The GUSW has orchestrated sit-ins at the United Nations in Damascus to help eliminate terror culture and ask for the UN to start policing countries that are providing weapons and money to terrorist groups.

The GUSW has been praised by the Syrian Prime Minister for their work in advocating for women's rights. The Prime Minister focused his attention on the part they play in the development of urban areas and their drive to pursue higher ranking status in organizations and fighting for their rights.

== Transnational efforts ==
The GUSW has, on occasion, worked with groups from different states and has called upon the United Nations and European Union for action. In 2013, the group demonstrated via a sit-in at the Damascus Quarters of the United Nations, along with fellow women's groups based in Palestine and Iraq, to speak out against the United States' calls for intervention. In 2011 the group petitioned the UN and EU to respond to terrorist attacks within the country and to the rape and murder of four girls by terrorist groups.

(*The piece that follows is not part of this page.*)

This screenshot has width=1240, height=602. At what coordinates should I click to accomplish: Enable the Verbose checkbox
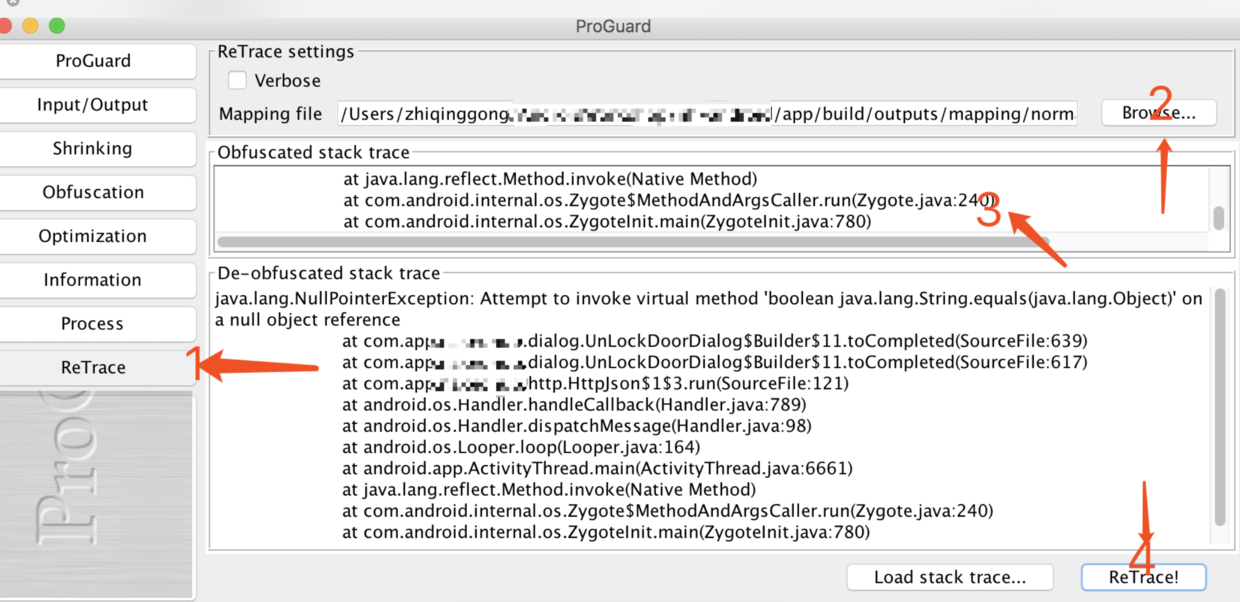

The GUSW used this protest to speak out against foreign powers that provided aid to rebel groups, whom the GUSW identified as terrorists. In the same year the group also worked with a delegation of Turkish women to aid them in dispelling rumors about Syria and to help the GUSW to work against foreign powers attempting to take control of the embattled country and undermine its sovereignty. These actions demonstrate a continued anti-interventionist stance by the group and a promotion of the nation's ability to self-govern.

In 2016, the GUSW called on UN Secretary General Ban Ki-moon to act in response to reports of the rape of Syrian women in Turkish refugee camps, citing the Fourth Geneva Convention, article 27. As of March 2016, as many as two million Syrian women and children were living in Türkiye and many faced risk of sexual exploitation and harassment, due in part to their lack of resources. As of September 19, 2016, 193 members of the UN signed an agreement to organize a protocol for how states should treat refugees with a goal of addressing sexual violence against these communities, among other objectives.